It is earned wisdom that the cost of gaining a customer is high and must be recouped over time via the ongoing contract. As such, most MSPs do not allow for month-by-month customer subscriptions, instead pushing for longer term yearly or multi-year agreements.

Although this makes sense for the MSP, it can also become a barrier to the prospect becoming a customer. Rather than seeing a relatively low per-month fee, they are presented with a much larger overall fee that they must get past the business. So, back to square one and cost becoming a bigger issue.

How can an MSP face down the two issues and make it easier for prospects to become customers, while making customers more ‘sticky’?

Design an offering customers won’t walk away from

First, remove the up-front cost barrier. Special deals can make it much easier for a prospect to decide that trying out an MSP’s service is worthwhile – particularly with the understanding that they can leave at the end of that special offer. The key then is to make it a ‘puppy dog’ deal.

What’s a ‘puppy dog’ deal, I hear you say? Imagine a family, where the children want a dog. The parents know that they will be saddled with looking after the dog if they cave in and get one. However, eventually, they get a puppy, on the understanding that if it doesn’t work out, then the dog can be returned. After a period of time, the previous owner goes to see if the new owners wish to return the puppy. The new owners grab the puppy and say “Never – he/she is just so adorable” – even if there have been wet patches on the carpet and the odd shoe chewed here and there.

So – an MSP has to offer into something where the new customer will then look at it after a period of time, weigh the pros and cons, and land on the side of the pros.

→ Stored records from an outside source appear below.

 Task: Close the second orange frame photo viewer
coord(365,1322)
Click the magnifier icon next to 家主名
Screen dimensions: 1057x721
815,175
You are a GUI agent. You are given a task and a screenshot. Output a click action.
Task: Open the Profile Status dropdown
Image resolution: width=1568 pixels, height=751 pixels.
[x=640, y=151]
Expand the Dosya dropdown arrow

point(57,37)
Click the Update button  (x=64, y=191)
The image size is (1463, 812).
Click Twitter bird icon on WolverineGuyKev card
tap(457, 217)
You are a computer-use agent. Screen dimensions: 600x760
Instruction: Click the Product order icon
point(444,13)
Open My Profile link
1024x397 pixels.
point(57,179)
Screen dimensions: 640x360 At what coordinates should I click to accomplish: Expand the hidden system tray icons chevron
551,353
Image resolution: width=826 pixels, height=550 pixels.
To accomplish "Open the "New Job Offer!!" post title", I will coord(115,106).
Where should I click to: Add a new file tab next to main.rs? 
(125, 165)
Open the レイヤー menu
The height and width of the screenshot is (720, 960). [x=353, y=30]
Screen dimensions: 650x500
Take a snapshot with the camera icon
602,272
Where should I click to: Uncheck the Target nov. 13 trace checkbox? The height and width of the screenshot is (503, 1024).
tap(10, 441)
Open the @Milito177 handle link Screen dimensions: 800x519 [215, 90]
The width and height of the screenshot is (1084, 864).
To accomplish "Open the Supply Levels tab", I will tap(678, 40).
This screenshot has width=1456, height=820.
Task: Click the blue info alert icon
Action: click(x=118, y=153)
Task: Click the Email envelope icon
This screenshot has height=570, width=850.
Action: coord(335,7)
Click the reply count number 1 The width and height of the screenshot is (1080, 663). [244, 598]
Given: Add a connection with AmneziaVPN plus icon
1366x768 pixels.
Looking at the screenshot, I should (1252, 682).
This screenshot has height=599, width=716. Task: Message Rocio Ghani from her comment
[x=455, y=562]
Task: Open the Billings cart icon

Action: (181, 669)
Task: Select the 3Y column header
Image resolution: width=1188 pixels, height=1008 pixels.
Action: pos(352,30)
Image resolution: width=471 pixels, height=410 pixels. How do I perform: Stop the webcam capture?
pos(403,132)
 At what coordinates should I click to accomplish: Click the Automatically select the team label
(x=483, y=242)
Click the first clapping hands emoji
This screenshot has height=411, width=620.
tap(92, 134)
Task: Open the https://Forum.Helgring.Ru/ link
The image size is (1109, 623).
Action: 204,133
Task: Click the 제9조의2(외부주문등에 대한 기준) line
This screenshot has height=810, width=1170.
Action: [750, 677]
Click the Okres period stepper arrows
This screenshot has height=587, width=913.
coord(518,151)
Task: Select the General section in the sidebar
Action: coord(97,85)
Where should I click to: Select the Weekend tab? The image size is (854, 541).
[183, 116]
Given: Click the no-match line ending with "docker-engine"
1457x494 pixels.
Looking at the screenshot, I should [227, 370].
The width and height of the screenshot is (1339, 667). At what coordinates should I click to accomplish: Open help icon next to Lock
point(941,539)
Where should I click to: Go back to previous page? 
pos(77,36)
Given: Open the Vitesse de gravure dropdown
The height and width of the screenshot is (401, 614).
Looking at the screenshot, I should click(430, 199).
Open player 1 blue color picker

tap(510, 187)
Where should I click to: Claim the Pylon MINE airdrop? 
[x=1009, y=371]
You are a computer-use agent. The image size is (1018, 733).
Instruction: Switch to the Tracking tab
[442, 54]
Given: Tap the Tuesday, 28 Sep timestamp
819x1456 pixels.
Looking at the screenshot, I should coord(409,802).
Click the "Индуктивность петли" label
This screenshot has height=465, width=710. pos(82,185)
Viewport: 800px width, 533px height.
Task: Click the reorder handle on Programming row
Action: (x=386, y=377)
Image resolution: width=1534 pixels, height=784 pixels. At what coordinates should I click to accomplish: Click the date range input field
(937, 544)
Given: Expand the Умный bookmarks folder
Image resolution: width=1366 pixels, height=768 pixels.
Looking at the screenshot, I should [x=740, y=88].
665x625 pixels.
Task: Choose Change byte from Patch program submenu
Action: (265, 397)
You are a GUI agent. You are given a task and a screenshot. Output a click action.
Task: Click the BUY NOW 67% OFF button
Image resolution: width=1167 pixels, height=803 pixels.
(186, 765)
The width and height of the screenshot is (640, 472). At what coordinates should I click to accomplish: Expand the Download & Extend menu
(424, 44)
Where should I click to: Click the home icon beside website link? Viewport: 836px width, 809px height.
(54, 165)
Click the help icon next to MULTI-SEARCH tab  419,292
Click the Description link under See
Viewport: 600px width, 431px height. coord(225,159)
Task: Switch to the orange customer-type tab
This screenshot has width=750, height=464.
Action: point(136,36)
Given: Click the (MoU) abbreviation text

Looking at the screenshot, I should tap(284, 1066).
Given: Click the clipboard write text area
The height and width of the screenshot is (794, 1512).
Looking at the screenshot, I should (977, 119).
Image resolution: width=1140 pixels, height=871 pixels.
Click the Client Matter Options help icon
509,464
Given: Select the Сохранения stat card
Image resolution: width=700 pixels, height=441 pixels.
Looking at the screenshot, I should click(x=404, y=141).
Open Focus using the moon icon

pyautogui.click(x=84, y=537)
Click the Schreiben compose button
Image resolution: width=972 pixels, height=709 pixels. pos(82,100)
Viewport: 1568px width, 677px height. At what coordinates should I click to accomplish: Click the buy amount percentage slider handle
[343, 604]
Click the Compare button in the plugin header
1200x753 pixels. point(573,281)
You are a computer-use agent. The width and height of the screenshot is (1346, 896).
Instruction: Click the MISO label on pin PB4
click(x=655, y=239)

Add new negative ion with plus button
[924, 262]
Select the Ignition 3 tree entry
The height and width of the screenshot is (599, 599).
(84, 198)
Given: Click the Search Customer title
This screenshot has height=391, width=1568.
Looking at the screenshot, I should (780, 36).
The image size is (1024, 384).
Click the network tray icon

This may take a bit of time – so a one-month special deal is not likely long enough to persuade them to stick with it.  Instead, make the special deal, say, three months. Provide lots of support during that three months to help them through any rough times. Maybe event throw in a few extras on top of the basic deal to impress them with what else you offer.

Then, after the special deal period is over, see how they feel: it will be likely that they have several reservations over moving to becoming a full-time customer. However, they will, by this time, have sunk a fair amount of time and money into learning the system and creating a lot of data within it. This sunken investment is a heavy drag on change – starting afresh with a different MSP offering nominally the same service can be a heavy cost that many organisations are unwilling to countenance.

Demonstrate value and learn from mistakes

Obviously, if your services are really poor, no amount of special deal/sunken investment will save you from either a lost customer or an extremely unhappy one – one who could then spread messages through the rest of the prospect community about how bad your services are. As such, it is still incumbent on your as a service provider to ensure that what you provide is fit for purpose – and to use these special offer periods not only to teach the new customer on how to maximise their opportunities through usage, but also for you to learn where problems are and to address them effectively.

Plan carefully when looking at long-term engagements

Once a special offer customer has been turned into a full-price one, the costs of the special offer will need to be recouped. This requires careful planning, as the longer the special offer is, the more that needs recouping over the period of the longer-term deal. However, the longer a customer remains a customer, the more effective the sunken investment becomes. As such, try to sign them up for a long-term deal – but do include review points along the way where any significant poor performance on your part can be used as a break point for the contract. Assuming you have sufficient faith in your own services, then such ‘significant’ poor performance should not occur.

Being able to spread the cost of the special deal over a longer period makes the additional cost per month so much less – to a point where it should become almost unnoticeable to the customer.

So, a prospect is first presented with a low cost, short-term deal that is easy to get past the business. Then, after the short-term deal expires, they are faced with a cost of extraction that could be difficult to get past the business, while users have become relatively used to the system. Now, faced with such extraction or a continuation where they have options for extraction further down the line, it is likely to be easier to stick than twist.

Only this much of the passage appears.